02 - In a mixing bowl, combine the ground beef with garlic powder, onion powder, smoked paprika, a generous pinch of salt, and black pepper. Gently mix just until the seasonings are evenly distributed, being careful not to overwork the meat.
03 - Divide the seasoned beef mixture into 4 equal portions and set aside.
04 - Tear 4 large sheets of heavy-duty aluminum foil, approximately 12 inches per side. Brush the center of each sheet with olive oil to prevent sticking.
05 - Arrange thinly sliced potatoes in the center of each oiled foil sheet. Layer onion slices, red bell pepper strips, and mushrooms evenly over the potatoes. Season the vegetables lightly with salt and pepper.
06 - Flatten each portion of seasoned ground beef into a patty and place one on top of the vegetable bed in each foil packet.
07 - Drizzle approximately ½ tablespoon of ketchup and a small amount of yellow mustard over each beef patty.
08 - Fold the foil up and over the contents to form tightly sealed packets. Crimp the edges firmly to ensure no juices or steam can escape during cooking.
09 - Place the sealed packets on the campfire grate, grill, or in the oven. Cook for 20 to 25 minutes, flipping once halfway through, until the beef is cooked through and the vegetables are fork-tender.
10 - Carefully open each foil packet, watching for hot steam. Place a slice of cheddar cheese on each patty, then reseal the packets and cook for an additional 2 minutes until the cheese is melted.
11 - Serve the packets directly from the foil or transfer to plates. Garnish with sliced dill pickles, chopped lettuce, fresh tomato slices, and additional condiments as desired.

# Expert Hints:

01 -
  • Everything cooks in its own packet, so cleanup is basically nonexistent, which matters enormously when your sink is a cooler and a jug of water.
  • The vegetables steam beneath the burger patty and soak up all those seasoned beef juices, becoming almost as anticipated as the meat itself.
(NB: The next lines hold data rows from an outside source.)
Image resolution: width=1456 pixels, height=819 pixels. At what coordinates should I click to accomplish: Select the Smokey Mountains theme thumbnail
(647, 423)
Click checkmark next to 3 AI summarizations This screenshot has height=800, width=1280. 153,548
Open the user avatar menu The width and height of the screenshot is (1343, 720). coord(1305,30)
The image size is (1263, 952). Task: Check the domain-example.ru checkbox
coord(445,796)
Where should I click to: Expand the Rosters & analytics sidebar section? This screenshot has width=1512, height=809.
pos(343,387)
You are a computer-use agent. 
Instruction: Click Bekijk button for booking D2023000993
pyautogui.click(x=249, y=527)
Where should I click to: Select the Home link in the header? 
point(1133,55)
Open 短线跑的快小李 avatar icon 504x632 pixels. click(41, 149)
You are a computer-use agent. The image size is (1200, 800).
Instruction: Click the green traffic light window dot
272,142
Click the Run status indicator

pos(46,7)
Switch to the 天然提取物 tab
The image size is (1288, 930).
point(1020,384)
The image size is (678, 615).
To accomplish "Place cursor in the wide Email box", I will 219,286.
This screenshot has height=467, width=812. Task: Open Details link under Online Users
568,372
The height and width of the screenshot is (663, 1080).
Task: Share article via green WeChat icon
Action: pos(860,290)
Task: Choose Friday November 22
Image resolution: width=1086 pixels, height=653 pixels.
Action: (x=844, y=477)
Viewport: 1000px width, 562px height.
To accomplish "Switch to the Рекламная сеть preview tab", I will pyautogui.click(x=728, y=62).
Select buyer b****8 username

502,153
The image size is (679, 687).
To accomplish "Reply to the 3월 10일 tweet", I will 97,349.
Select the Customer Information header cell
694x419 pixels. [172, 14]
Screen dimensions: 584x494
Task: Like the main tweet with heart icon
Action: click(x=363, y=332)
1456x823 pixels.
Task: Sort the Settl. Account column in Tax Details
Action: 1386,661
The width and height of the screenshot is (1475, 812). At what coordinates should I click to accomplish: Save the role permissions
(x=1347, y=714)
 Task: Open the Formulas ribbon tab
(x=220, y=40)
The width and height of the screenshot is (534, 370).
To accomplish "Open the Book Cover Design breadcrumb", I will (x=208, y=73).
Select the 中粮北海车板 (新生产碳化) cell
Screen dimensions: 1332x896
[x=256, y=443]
  • You get the full cheeseburger experience without needing a grill grate, a spatula, or even a plate if you are feeling rustic about it.
02 -
  • Heavy duty foil is non negotiable because regular foil tears easily over open flame and you will lose all your juices into the fire.
  • Let the packets rest sealed for two minutes after removing from heat because the residual steam finishes cooking the potatoes without burning your fingers when you open them.
03 -
  • Pat the sliced vegetables dry before layering them because excess moisture creates a soupy mess instead of the tender steamed texture you want.
  • Write names on the outside of each foil packet with a permanent marker so everyone gets their preferred doneness and toppings without arguments.